**Excerpted passage**
Sticky Settings is a sciart collaboration between interdisciplinary artist Laura Splan and theoretical biophysicist Adam Lamson. The project explores entanglements of computational and biological worlds through research, artworks, exhibitions, and public engagement. Process and production for the project are informed by Lamson’s biological simulations and Splan’s studio practice interrogating scientific imaging techniques.
Lamson’s simulated chromatin structures serve as both material and as a conceptual framework for artworks that attempt to communicate complex biology by connecting virtual representations of the biological world with sensory encounters and tactile experiences. The collaboration explores the potential for deeper understanding of complex science by rematerializing representations of molecular phenomena. Weavings, soundscapes, animations, and immersive installations engage audiences with physically intuitive experiences of abstract biological concepts.
The creative underpinnings of Sticky Settings are informed by Splan and Lamson’s shared fascination with the layers of translation involved in digital representations of molecular biology. In software interfaces, “sticky settings” is a phrase used to describe “remembered” user settings.1 “Sticky” is also a term Lamson uses to describe certain molecular interactions in his computer-generated models. In biology, evidence has emerged for gene bookmarking suggesting mechanisms of epigenetic memory or “stickiness” in DNA.2 Their collaborative artworks repurpose the “GUI” interfaces with which we confront “gooey” biological materialities in the lab and reframe their implications in our everyday lives.
From the epigenetics of trauma to the visualization of its manifestation at the molecular level, Sticky Settings explores the biophysical processes that affect our embodied experience of the world around us. The collaboration operates on the belief in the potential for art to not only communicate science but to connect people through a shared understanding of its complexity and its implications for the future of our humanity.

**Data to examine**
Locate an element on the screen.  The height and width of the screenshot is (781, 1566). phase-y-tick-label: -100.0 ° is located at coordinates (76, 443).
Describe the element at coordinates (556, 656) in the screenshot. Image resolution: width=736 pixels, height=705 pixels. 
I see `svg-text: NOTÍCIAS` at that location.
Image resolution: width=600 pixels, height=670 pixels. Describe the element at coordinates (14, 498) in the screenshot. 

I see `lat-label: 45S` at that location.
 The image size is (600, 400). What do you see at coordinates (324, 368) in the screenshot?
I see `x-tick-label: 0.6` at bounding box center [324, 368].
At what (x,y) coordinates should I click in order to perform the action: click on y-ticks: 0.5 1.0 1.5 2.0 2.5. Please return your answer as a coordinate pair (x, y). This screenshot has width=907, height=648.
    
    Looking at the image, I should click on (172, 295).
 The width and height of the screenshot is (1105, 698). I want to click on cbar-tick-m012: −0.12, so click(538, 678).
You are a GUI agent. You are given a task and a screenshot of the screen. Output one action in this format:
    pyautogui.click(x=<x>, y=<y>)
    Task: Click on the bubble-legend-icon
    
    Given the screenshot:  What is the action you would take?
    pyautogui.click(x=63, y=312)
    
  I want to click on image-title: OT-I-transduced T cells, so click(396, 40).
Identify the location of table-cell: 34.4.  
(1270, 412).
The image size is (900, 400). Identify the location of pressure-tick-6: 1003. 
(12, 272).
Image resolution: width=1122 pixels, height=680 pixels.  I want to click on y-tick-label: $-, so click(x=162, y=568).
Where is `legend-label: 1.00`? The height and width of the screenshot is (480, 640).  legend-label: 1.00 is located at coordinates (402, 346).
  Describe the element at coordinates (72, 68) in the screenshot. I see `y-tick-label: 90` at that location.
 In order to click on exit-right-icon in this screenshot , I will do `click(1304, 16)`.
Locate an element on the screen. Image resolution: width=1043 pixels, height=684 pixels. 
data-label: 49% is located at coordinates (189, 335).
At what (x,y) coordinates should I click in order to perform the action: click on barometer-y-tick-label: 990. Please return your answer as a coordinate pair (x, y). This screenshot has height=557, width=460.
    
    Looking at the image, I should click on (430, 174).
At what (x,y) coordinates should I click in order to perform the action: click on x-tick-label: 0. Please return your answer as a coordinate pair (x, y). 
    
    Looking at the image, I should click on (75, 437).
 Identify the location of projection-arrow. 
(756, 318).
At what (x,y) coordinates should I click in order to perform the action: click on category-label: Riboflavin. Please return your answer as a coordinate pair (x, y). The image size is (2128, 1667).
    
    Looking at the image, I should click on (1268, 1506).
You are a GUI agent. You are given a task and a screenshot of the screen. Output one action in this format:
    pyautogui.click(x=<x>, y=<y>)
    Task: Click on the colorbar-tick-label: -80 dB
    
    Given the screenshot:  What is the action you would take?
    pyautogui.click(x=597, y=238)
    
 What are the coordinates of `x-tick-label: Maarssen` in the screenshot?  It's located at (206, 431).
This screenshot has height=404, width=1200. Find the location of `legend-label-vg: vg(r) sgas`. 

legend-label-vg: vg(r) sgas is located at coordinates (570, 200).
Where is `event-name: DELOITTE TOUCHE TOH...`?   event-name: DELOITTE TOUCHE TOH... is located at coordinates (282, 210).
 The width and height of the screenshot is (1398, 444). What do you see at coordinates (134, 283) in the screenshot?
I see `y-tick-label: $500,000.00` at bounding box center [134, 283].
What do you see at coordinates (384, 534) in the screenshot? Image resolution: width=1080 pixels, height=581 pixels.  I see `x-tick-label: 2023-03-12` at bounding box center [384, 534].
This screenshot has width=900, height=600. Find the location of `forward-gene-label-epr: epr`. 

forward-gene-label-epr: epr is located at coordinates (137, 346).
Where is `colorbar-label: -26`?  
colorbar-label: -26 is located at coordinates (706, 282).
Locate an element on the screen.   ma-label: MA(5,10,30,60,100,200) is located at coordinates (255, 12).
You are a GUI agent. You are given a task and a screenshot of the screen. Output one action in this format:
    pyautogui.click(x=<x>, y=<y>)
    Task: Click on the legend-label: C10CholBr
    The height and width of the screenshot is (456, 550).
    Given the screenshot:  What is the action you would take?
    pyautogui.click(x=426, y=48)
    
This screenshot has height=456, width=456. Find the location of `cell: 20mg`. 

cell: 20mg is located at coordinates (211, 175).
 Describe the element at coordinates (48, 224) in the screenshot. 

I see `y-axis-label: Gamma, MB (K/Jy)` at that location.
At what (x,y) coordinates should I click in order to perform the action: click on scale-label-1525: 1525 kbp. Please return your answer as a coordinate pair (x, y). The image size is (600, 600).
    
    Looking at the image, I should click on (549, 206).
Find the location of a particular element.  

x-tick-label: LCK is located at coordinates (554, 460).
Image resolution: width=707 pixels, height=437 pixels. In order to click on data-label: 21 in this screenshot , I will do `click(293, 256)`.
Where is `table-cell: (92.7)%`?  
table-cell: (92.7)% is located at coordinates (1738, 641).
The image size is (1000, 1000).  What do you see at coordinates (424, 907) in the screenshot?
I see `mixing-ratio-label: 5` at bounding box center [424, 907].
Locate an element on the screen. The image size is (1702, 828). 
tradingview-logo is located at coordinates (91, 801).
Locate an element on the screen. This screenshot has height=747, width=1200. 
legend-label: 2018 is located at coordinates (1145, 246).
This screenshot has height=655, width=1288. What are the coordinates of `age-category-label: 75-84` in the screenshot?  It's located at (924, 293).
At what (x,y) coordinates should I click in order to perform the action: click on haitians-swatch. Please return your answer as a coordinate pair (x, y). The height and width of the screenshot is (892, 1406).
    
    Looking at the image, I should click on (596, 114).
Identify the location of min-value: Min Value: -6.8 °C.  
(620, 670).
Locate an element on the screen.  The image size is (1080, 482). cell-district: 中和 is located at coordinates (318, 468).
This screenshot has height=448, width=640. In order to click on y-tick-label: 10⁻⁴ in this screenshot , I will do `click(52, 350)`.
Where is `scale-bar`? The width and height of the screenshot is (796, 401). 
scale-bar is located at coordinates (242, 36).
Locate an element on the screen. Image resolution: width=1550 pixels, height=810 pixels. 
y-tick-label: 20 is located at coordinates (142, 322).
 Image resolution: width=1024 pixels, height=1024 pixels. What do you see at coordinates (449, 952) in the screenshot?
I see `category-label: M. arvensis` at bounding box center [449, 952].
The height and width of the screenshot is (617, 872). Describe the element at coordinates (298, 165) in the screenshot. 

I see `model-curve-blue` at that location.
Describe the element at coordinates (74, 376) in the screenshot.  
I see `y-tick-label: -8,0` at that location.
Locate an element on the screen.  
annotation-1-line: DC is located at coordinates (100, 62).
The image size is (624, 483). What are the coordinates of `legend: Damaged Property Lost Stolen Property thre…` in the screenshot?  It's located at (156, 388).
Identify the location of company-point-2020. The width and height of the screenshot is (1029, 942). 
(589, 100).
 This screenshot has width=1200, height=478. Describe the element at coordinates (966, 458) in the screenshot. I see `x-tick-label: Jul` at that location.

**Required work**
#1 Answer these questions about the Sticky Settings description:
(a) What kind of scientist is Adam Lamson?
(b) Which types of work does the text say engage audiences with physically intuitive experiences of abstract biological concepts?
(c) In software interfaces, what does the phrase "sticky settings" describe?
#2 Rewrite the part of the Sticky Settings description that opens with the words containing "Lamson’s simulated chromatin" and closes with "abstract biological concepts.", putting "protein structures" in place of "chromatin structures".
You can set aside the entries; nothing here depends on them.

**Exercise solutions**
#1
(a) A theoretical biophysicist.
(b) Weavings, soundscapes, animations, and immersive installations.
(c) "Remembered" user settings.

#2
Lamson’s simulated protein structures serve as both material and as a conceptual framework for artworks that attempt to communicate complex biology by connecting virtual representations of the biological world with sensory encounters and tactile experiences. The collaboration explores the potential for deeper understanding of complex science by rematerializing representations of molecular phenomena. Weavings, soundscapes, animations, and immersive installations engage audiences with physically intuitive experiences of abstract biological concepts.